While conservative financial pundits and Wall Street kingpins work themselves into a frenzy over the prospect of nationalizing floundering banks, one key fact is missing from the discussion — it’s already been done. President George H.W. Bush created the Resolution Trust Corp. to save failed savings and loans following the financial meltdown spurred by the Reagan recession.
Zach Carter follows up on the nationalized banks fear-mongering with a shout-out to The Nation’s Thomas Ferguson and former Senate Banking Committee economist Robert Johnson, who write about the history and pitfalls on nationalizing banks.
Carter writes on The Media Consortium economic news ladder:
But getting Obama and Treasury Secretary Timothy Geithner on board is only half the battle. In a piece for The Nation, Ferguson and Johnson detail how hedge funds and private equity firms hope to capitalize on a big bank nationalization policy by using political clout to score unfairly cheap prices from the government.

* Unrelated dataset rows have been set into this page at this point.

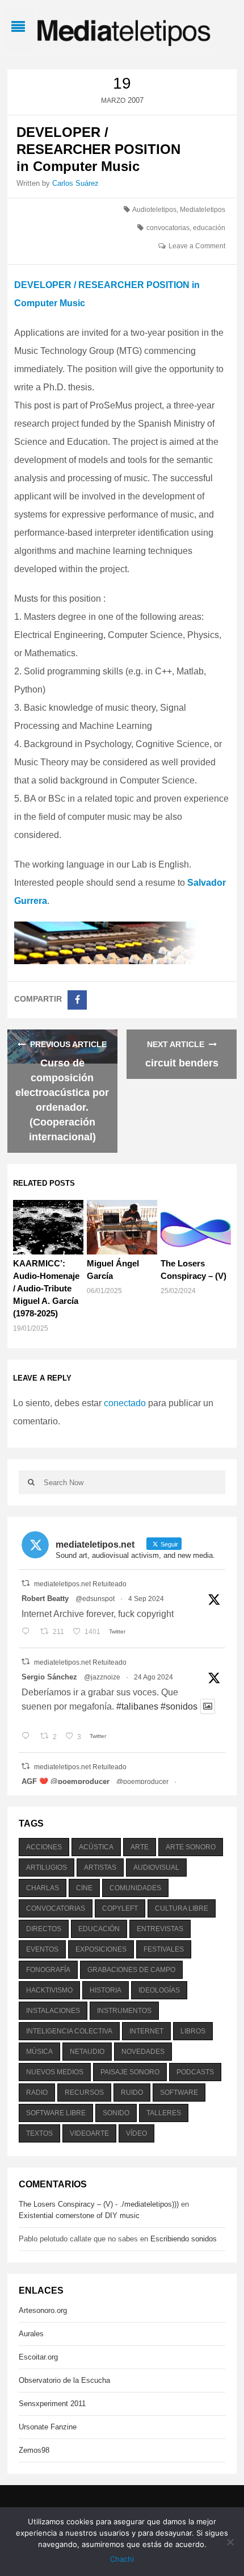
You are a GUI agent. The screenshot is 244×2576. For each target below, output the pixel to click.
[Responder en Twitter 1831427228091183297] (28, 1632)
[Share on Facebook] (77, 1000)
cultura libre (181, 1908)
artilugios (46, 1867)
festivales (164, 1949)
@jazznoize (102, 1677)
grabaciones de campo (131, 1970)
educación (209, 228)
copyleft (120, 1908)
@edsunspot (95, 1599)
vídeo (136, 2133)
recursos (84, 2092)
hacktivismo (49, 1990)
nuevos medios (54, 2072)
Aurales (31, 2333)
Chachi (122, 2559)
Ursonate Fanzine (48, 2427)
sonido (116, 2113)
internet (146, 2031)
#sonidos (179, 1706)
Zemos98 (34, 2450)
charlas (42, 1888)
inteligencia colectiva (69, 2031)
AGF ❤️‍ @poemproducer (66, 1781)
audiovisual (156, 1867)
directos (43, 1929)
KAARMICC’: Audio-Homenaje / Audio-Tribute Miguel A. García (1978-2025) (46, 1288)
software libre (56, 2113)
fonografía (48, 1970)
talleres (163, 2113)
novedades (143, 2052)
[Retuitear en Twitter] (26, 1583)
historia (105, 1990)
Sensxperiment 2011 (52, 2403)
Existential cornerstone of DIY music (79, 2215)
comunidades (135, 1888)
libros (192, 2031)
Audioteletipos (154, 210)
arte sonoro (191, 1847)
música (39, 2052)
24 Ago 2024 (153, 1677)
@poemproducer (142, 1782)
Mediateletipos (202, 210)
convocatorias (168, 228)
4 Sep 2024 (146, 1599)
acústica (96, 1847)
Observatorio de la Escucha (64, 2380)
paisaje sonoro (129, 2072)
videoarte (89, 2133)
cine (84, 1888)
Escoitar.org (38, 2357)
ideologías (159, 1990)
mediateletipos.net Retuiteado (80, 1584)
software (179, 2092)
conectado (125, 1403)
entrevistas (160, 1929)
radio (37, 2092)
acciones (44, 1847)
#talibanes (137, 1706)
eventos (42, 1949)
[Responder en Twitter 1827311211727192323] (28, 1737)
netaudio (87, 2052)
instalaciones (53, 2011)
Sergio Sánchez (49, 1677)
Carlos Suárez (75, 183)
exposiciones (101, 1949)
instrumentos (124, 2011)
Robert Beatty (45, 1598)
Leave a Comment (197, 246)
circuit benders (181, 1063)
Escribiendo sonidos (183, 2239)
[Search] (31, 1482)
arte (140, 1847)
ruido (132, 2092)
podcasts (195, 2072)
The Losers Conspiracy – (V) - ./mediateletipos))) (99, 2204)
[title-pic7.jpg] (122, 942)
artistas (100, 1867)
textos (39, 2133)
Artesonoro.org (43, 2310)
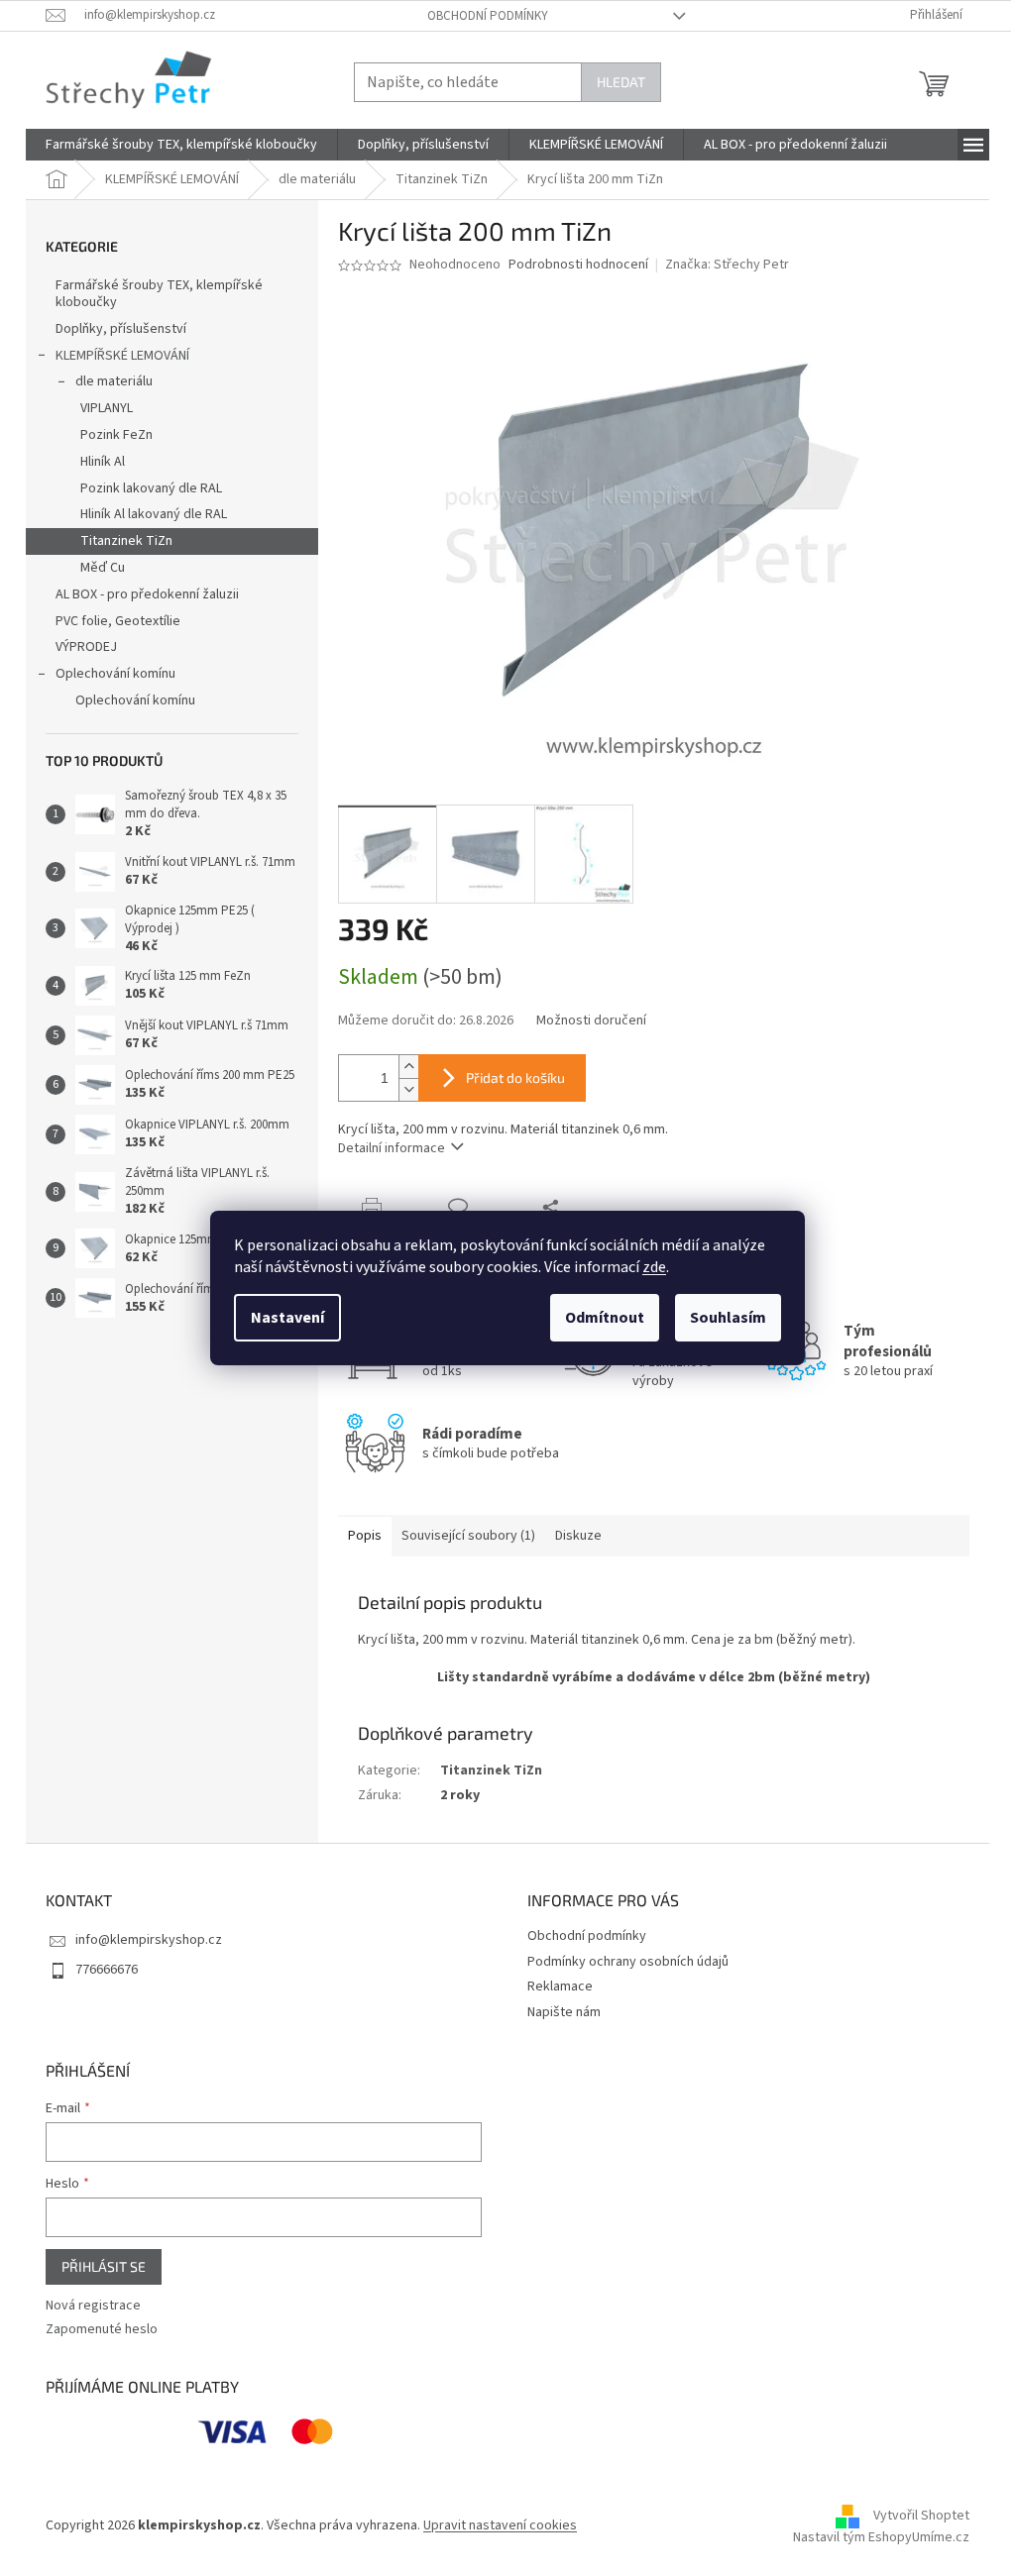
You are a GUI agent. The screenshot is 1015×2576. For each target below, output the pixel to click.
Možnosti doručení (591, 1021)
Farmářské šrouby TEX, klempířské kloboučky (159, 293)
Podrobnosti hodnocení (578, 265)
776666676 (106, 1970)
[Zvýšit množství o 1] (408, 1066)
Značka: (727, 264)
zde (654, 1267)
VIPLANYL (106, 408)
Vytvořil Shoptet (921, 2515)
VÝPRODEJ (86, 647)
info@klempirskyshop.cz (148, 1940)
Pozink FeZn (116, 435)
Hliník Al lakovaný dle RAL (153, 514)
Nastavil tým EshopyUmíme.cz (881, 2537)
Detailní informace (391, 1148)
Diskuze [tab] (578, 1536)
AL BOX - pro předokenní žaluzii (147, 594)
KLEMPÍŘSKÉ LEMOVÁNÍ (122, 356)
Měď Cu (102, 568)
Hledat (621, 81)
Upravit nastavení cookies (500, 2525)
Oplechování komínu (115, 674)
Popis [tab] (365, 1536)
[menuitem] (181, 145)
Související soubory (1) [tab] (468, 1536)
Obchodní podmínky (487, 16)
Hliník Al (102, 462)
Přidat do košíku (515, 1077)
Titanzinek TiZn (126, 541)
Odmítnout (604, 1318)
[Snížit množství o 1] (408, 1089)
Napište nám (564, 2012)
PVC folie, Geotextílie (118, 621)
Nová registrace (93, 2306)
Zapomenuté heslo (102, 2329)
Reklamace (560, 1986)
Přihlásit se (103, 2266)
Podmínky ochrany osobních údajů (628, 1962)
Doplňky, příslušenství (121, 329)
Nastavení (287, 1318)
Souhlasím (728, 1318)
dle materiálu (114, 381)
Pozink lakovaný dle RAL (151, 488)
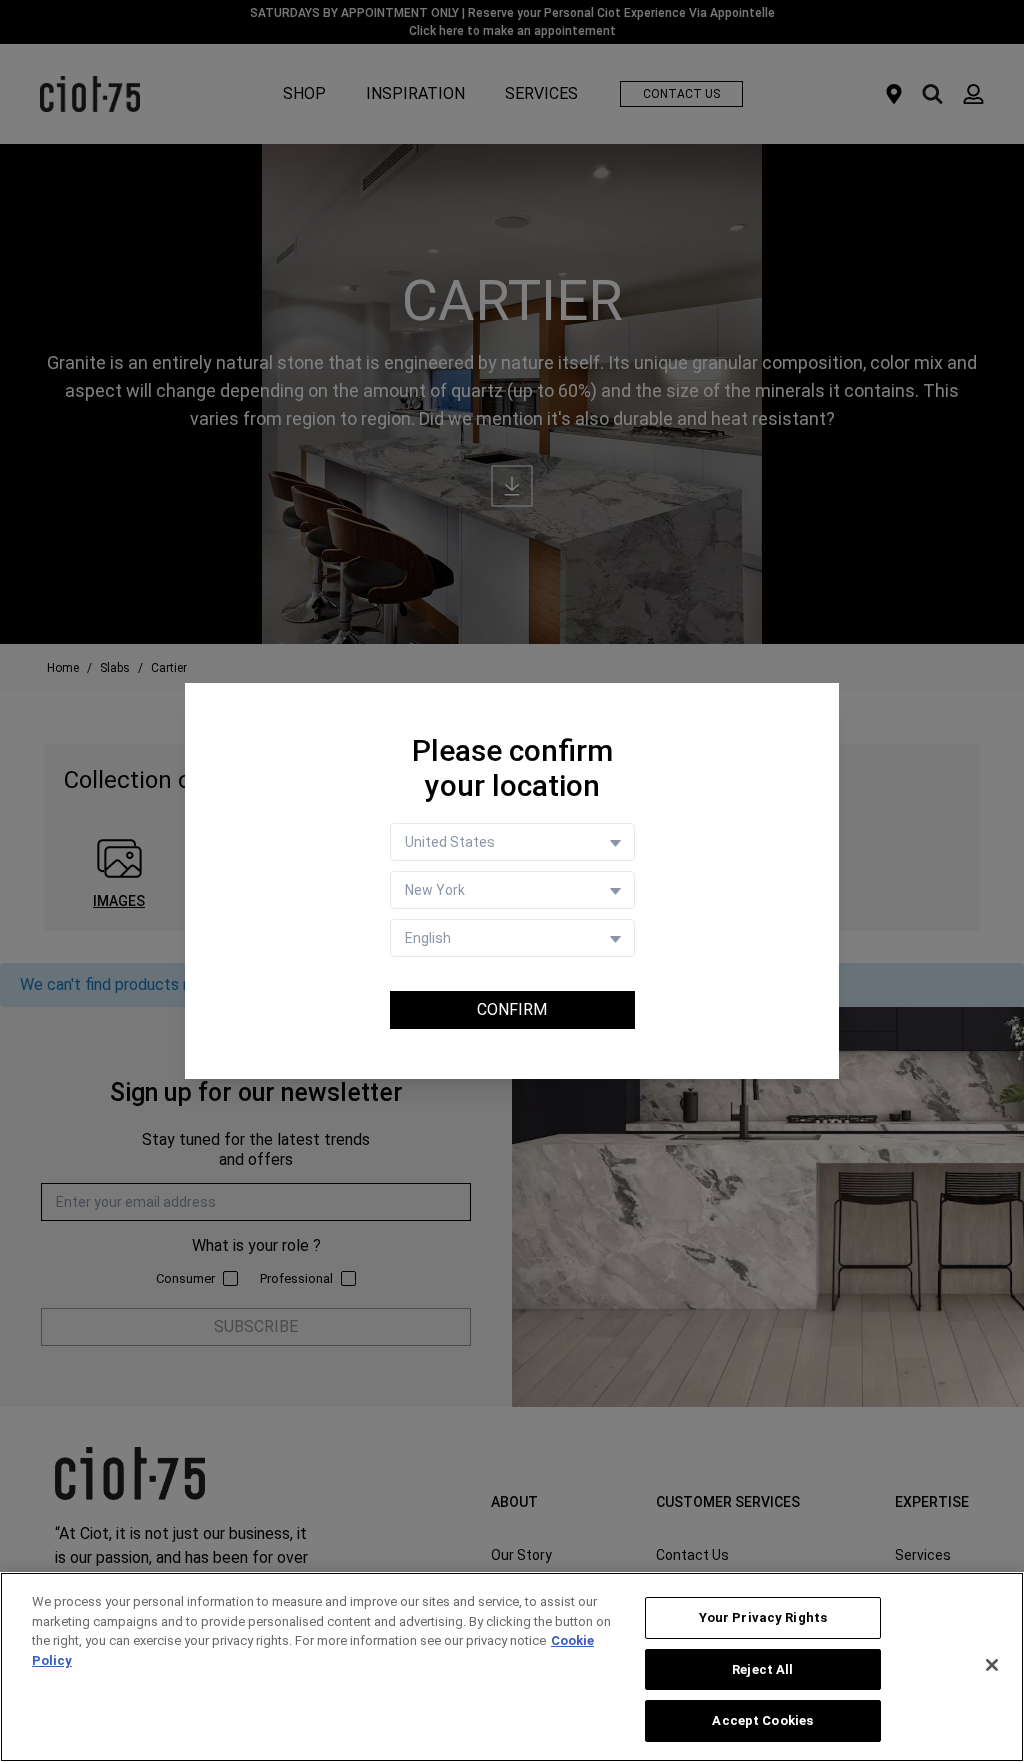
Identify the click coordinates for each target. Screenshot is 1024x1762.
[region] (512, 1667)
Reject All (762, 1669)
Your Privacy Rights (763, 1617)
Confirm (512, 1009)
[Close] (992, 1665)
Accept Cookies (762, 1720)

“Much of the wind in the sails of this new push comes from private equity firms like KKR, Blackstone, or their political allies, mostly, though not entirely within the Republican Party,” Ferguson and Johnson write.
When the government nationalized troubled banks with the Resolution Trust Corp. under President George H.W. Bush, politically connected investors made out like bandits when the government resold the banks into the private sector. It is important that this corruption not be repeated. We don’t tolerate our politicians doing favors for wealthy constituents, and we shouldn’t allow our financial regulators to do so either.
But here’s the money quote, so to speak, from the Nation article itself:
Just as with the Resolution Trust, the temptation to looting by politically connected investors is going to be huge. The National Journal recently quoted Robert Dugger, a partner in an investment firm, suggesting that the task of disposing of bad assets “poses every potential problem that Iraq has: corruption, conflicts of interest, theft, and waste of government resources. It’s Blackwater, Halliburton, and KBR, but right here at home.”
Can it be done? Yes. Do the White House and Congress have the political will to see it through? That remains to be seen.